In many countries where Muslim athletes come from, quite the opposite is true.

Female Muslim athletes have to negotiate numerous delicate issues just to play or exercise, period. They are heckled and threatened with social or religious censure, physical harm, "corrective" rape or worse. Sometimes they are actively prevented from competing. A refusal to wear the hijab could put them in real peril back home that supersedes any supposed safety risk during competition.

The fact that the hijab is worn as a religious observance should settle this issue. The decision whether to wear the head covering should be left to the women, not sports officials.

Yet the FIBA rule persists even though the alleged safety concerns about hijabs long ago led to the design of sportswear that meets Islamic strictures and athletes' needs for more streamlined clothing and head coverings.

No wonder Qatar delegation leader Khalid al-Jabir said the basketball team felt it had no choice but to leave.

"We're not forfeiting games. We're not being allowed to play," al-Jabir said in a telephone interview from South Korea with The Associated Press. "On the one hand, everyone wants more women to participate in these games, and on the other hand, they're discouraging Muslim women who want to play in hijab."

This whipsaw effect is not new. And it's hardly the only challenge or dilemma female Muslim athletes face now that they are participating in sports in greater numbers.

Merely playing sports is a revolutionary thing to do where many Muslim athletes come from, as Shireen Ahmed, an observant Muslim female soccer player and Toronto-based writer, has movingly documented in her work for sites such as asafeworldforwomen.org and the blog Muslim Women in Sports.

Ahmed has written about Sihle Sijoki, a 19-year-old South African soccer player who was murdered in 2012. She's highlighted the stories of other female Muslim athletes who were subjected to brutal "corrective" rapes to teach them "how to be a woman," sometimes because they were not just playing sports but also were suspected of being gay.

At the 2012 London Olympics, athletes from Muslim countries -- some of whom were sending female athletes for the first time -- told their stories. They said they often have little or no place to train because there aren't facilities for women. Many come from countries where Muslim women and girls are segregated from men in many social settings and forbidden from leaving the house without a chaperone.
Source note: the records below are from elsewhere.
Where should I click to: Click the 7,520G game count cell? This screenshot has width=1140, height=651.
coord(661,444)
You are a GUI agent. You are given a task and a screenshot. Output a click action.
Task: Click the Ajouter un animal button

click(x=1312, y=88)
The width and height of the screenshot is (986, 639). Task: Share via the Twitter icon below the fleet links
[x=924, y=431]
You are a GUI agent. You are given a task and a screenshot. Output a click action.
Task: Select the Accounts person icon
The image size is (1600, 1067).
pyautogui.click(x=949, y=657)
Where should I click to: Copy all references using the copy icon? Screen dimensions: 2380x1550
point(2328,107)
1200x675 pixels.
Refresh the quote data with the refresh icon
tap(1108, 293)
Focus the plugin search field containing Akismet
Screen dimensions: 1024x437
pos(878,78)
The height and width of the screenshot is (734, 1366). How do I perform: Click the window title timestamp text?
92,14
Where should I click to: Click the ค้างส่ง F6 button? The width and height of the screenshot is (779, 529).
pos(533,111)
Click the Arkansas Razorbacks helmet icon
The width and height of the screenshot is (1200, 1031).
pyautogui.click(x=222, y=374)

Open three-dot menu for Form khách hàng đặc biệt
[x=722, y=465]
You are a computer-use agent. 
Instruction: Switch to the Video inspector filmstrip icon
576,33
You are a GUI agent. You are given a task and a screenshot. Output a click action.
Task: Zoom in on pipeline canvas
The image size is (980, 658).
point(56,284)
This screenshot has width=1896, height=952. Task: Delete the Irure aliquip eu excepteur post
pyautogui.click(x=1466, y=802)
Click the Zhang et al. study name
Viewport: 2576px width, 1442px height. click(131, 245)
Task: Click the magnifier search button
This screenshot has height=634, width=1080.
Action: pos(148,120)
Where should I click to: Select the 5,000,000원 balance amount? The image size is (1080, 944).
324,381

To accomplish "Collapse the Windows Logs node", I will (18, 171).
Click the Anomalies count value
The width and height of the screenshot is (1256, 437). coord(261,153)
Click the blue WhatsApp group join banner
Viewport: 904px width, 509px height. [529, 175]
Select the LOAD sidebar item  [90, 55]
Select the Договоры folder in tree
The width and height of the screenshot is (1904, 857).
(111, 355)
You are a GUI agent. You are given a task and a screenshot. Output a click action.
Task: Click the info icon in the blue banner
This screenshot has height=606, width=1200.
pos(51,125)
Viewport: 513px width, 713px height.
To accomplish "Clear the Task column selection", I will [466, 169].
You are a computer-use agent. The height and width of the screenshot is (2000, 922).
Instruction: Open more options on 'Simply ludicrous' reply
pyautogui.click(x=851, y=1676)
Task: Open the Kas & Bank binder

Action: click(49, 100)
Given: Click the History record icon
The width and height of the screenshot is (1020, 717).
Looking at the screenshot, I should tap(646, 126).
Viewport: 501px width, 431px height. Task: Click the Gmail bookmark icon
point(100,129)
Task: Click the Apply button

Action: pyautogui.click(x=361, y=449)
Physical education is not offered to girls, only to boys, in schools.

Wojdan Shaherkani of ultraconservative Saudi Arabia, where women aren't allowed to drive, encountered government and religious officials who tried to block her London Games participation in judo at the last minute by arguing about what type of headwear she had to wear. This after clerics publicly derided the 16-year-old as "the prostitute of the Olympics" for merely wanting to compete at all.

Tahmina Kohistani, a 100-meter sprinter from Afghanistan, told Britain's Daily Mail that she would hear shouts of "Just be in your house" and "Be behind your man" as she trained for London on a track in war-torn Kabul. Often, her coach would have to literally fight their way through crowds afterward.

"I faced a lot of challenges in my training," said Kohistani, then 23. "One day I was coming to the stadium and the taxi driver asked me where I was going. I said, 'I am training. I am going to London Olympics,' and he said, 'Get out of the cab. I don't want to take you there.'"

But Kohistani didn't shrink into the shadows or shut up. She raced in London and then used her platform to say, "I have a message for the women of Afghanistan. Come and join Tahmina because I need your support.

"We should have more athletes in the next Olympics," she added. "I'm going to do my best to be in Brazil. I am going to give reason for athletes to follow my way."

Kohistani already has.

Last week, the Qatar women's basketball team did the same.

The FIBA rule they paid a high price to protest will fall.

It's not a matter of if. Just when.

It's the right thing to do.

Muslim women have enough impediments to competing. FIBA needs to stop throwing an unnecessary roadblock in their way.